Y-BOCS vs Other OCD Scales
Y-BOCS vs OCI (Obsessive-Compulsive Inventory)
- Y-BOCS → clinician-administered
- OCI → self-report questionnaire
Y-BOCS vs CY-BOCS (Child Version)
- Y-BOCS → adults
- CY-BOCS → children and adolescents
Y-BOCS vs DSM-5 Criteria
- DSM-5 → diagnosis
- Y-BOCS → severity measurement
How to Use Y-BOCS for Better Clinical Documentation
For therapists and clinicians, Y-BOCS is very useful in:
SOAP Notes
- Subjective: Patient reports intrusive thoughts
- Objective: Y-BOCS score recorded
- Assessment: Severity level identified
- Plan: Treatment adjusted
Progress Notes
You can track:
- Baseline score
- Mid-treatment score
- Final score
This helps show clear clinical improvement.

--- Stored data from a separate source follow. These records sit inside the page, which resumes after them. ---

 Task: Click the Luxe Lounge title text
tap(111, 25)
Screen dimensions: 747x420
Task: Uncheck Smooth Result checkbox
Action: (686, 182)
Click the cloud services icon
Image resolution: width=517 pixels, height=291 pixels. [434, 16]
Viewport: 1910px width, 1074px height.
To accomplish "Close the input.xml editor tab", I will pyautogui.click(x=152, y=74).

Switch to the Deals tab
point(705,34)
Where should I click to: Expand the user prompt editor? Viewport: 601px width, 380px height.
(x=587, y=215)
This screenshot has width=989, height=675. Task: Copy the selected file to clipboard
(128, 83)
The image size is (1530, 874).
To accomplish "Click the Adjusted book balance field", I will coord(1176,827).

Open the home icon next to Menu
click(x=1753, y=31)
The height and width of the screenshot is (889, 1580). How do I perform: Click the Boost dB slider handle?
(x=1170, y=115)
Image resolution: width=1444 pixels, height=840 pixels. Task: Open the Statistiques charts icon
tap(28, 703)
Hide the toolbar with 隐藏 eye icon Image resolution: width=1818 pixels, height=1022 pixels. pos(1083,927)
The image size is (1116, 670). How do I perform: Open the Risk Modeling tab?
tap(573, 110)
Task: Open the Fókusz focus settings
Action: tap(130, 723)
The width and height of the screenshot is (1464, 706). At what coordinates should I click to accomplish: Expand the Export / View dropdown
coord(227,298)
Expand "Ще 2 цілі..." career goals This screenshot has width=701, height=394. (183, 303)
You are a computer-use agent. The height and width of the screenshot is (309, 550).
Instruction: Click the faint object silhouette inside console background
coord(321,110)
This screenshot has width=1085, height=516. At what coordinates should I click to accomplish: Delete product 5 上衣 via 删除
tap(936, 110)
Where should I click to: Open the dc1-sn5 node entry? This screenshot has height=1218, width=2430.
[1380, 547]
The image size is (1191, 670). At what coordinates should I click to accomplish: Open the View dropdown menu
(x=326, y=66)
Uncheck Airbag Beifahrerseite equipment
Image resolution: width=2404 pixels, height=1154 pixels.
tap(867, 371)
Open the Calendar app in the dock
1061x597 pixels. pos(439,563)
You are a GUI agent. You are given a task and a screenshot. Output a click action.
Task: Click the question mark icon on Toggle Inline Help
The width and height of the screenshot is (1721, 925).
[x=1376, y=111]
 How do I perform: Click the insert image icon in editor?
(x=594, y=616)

Tips for Accurate Y-BOCS Scoring
- Ask clear and simple questions
- Focus on the past week
- Avoid leading the patient
- Clarify examples if needed
- Stay consistent across sessions
Who Should Use Y-BOCS?
Y-BOCS is useful for:
- Psychologists
- Psychiatrists
- Therapists
- Clinical researchers
- Mental health students
The Yale-Brown Obsessive Compulsive Scale (Y-BOCS) is a powerful, simple, and reliable tool for measuring OCD severity. It helps clinicians understand how deeply symptoms affect a patient’s life and provides a clear way to track improvement.
Whether you are a therapist, student, or building a mental health platform, Y-BOCS is an essential tool to include.